11 de septiembre: de Chile a Afganistán

Rodrigo Guillot

Tanto el asesinato del presidente chileno Salvador Allende en 1973 como el ataque a las torres gemelas de Nueva York en 2001 son eventos que marcan el inicio de una época para el mundo. Una casualidad macabra sitúa ambos sucesos el mismo día, un 11 de septiembre. De esta manera, todos los años nos toca recordar que en el 73 Estados Unidos inició la implementación del neoliberalismo en América Latina, y en 2001 su guerra contra el terrorismo en Medio Oriente.

Ambas regiones, con enormes diferencias, comparten entre sí el hecho de que forman parte del llamado Sur global, la periferia del mundo. La lógica del capital ha destinado a nuestros pueblos a vivir para exportar materias primas hacia los países ricos y trabajar para producir los bienes que demandan en los centros de consumo. Los movimientos de resistencia contra la explotación de la tierra y las personas han sido brutalmente reprimidos por el imperio. Pero nuestra América Latina y el Medio Oriente han resistido, aún en las condiciones más inhumanas. 

Luego del asesinato de Allende, Estados Unidos organizó la instauración del neoliberalismo en el continente, a través de la doctrina del shock: instalando dictaduras militares y promoviendo grupos de choque que torturaban, asesinaban y desaparecían a los políticos, activistas, artistas, periodistas e intelectuales de oposición. El 11 de septiembre de 2001 sirvió como pretexto para que Estados Unidos iniciara una campaña brutal y terrorista contra los pueblos de Medio Oriente. 

En los últimos años, las largas resistencias de los pueblos han dado frutos. El actual ciclo de gobiernos y movimientos progresistas en América Latina demostró que el imperio gringo es mucho menos fuerte de lo que dice su propaganda. La victoria de la Cuarta Transformación en México, el regreso del peronismo argentino, la victoria del pueblo boliviano contra un golpe y dictadura militar son ejemplos de este regreso de las fuerzas progresistas.

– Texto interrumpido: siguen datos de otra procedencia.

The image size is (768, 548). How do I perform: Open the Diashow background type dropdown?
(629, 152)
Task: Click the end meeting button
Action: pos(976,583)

También lo es la inmensa movilización del pueblo chileno para terminar con la constitución heredada de la dictadura de Pinochet. Chile obligó a un gobierno conservador a aceptar un Congreso Constituyente que modificó las relaciones políticas nacionales y terminó de enterrar el neoliberalismo político en el país en que se implementó por primera vez en el mundo. Por esa razón, y por el hecho de que hace unas semanas se retiraron EEUU y sus aliados de Afganistán, este 11 de septiembre cobra un valor simbólico diferente.

Tanto Afganistán como Chile llegaron al 2021 habiendo derrotado al imperialismo estadounidense. En esta fecha, ya el pueblo chileno tiene un nuevo régimen político, luego de décadas de padecer a la dictadura y sus herederos. Por otro lado, el pueblo afgano tendrá que decidir qué rumbo tomar con respecto al gobierno talibán, esta vez sin que su territorio esté minado por bases militares de la OTAN.

Ambos fenómenos dan cuenta de la poca fuerza de Estados Unidos para sostener su intento de hegemonía en el mundo. En definitiva, estamos entrando a una era con muchas oportunidades para que los pueblos ejerzan su soberanía y hagan que el imperialismo retroceda sobre sus pasos. Aunque la bestia no termina de morir, los pasos de nuestro Sur deben ser muy cautelosos, sobre todo en tiempos de crisis global.